【高校数学Ⅰ】3-2-2 三角方程式・三角不等式|問題集
1.次の方程式を満たす\(\theta\)を求めなさい。ただし、\(0^{\circ}\leqq \theta \leqq180^{\circ}\)とする。
(1)\(\displaystyle \sin\theta=\frac{\sqrt{3}}{2}\)
\(\theta=60^{\circ},120^{\circ}\)
(2)\(\displaystyle \sin\theta=\frac{1}{2}\)

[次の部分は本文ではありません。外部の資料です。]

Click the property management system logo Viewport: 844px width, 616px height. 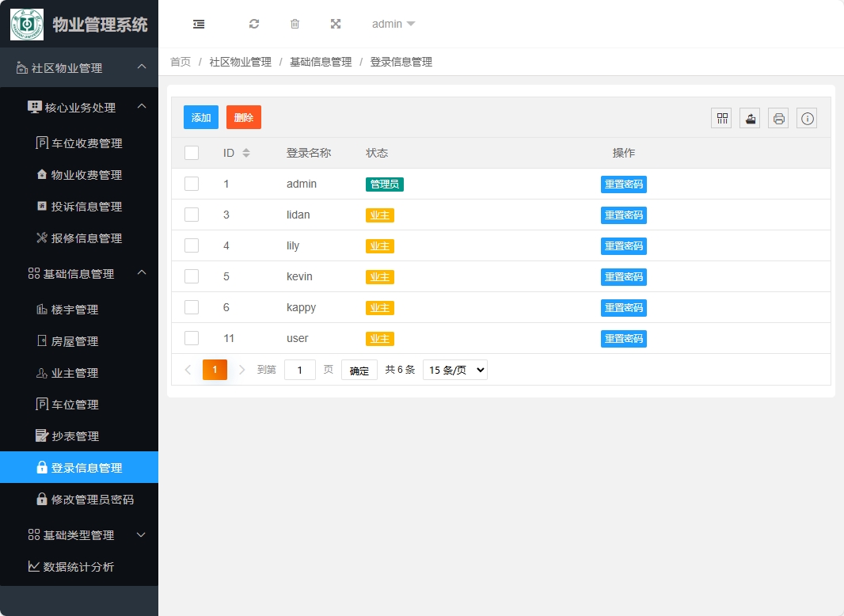point(27,24)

\(\theta=30^{\circ},150^{\circ}\)
(3)\(\displaystyle \cos\theta=\frac{1}{2}\)
\(\theta=60^{\circ}\)
(4)\(\displaystyle \cos\theta=-\frac{1}{\sqrt{2}}\)
\(\theta=135^{\circ}\)
(5)\(\tan\theta=1\)
\(\theta=45^{\circ}\)
(6)\(\displaystyle \tan\theta=-\frac{1}{\sqrt{3}}\)
\(\theta=150^{\circ}\)
(7)\(\displaystyle \sin\theta=\frac{1}{\sqrt{2}}\)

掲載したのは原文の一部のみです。